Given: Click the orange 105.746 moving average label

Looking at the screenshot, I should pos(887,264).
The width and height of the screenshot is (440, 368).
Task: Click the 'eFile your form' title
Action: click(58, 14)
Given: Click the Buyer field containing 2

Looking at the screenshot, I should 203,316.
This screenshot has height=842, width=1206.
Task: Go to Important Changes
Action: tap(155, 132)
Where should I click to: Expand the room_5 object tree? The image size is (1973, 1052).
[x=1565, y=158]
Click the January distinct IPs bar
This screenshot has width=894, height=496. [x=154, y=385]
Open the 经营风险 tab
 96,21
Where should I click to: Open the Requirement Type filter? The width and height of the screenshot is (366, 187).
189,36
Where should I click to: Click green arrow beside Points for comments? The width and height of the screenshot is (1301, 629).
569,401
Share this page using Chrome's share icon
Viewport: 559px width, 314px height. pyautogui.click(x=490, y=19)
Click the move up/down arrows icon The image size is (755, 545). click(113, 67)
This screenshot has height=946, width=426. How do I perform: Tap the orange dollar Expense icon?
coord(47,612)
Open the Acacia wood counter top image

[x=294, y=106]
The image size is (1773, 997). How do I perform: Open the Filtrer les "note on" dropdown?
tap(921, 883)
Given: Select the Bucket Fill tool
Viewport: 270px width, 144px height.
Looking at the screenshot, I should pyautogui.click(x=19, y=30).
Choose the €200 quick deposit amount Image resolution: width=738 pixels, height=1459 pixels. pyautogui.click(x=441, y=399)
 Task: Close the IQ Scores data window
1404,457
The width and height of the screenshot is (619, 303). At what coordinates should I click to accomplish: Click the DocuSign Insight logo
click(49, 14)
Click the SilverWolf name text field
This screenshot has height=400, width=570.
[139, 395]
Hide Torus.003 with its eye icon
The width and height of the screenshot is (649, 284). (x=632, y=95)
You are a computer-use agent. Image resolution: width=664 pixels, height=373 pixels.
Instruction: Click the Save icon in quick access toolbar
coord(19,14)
+ + + +
> **What needs to be done**
How many lines in the material above contain the word "Task"? Reply with the number alone.

> **Full output**
3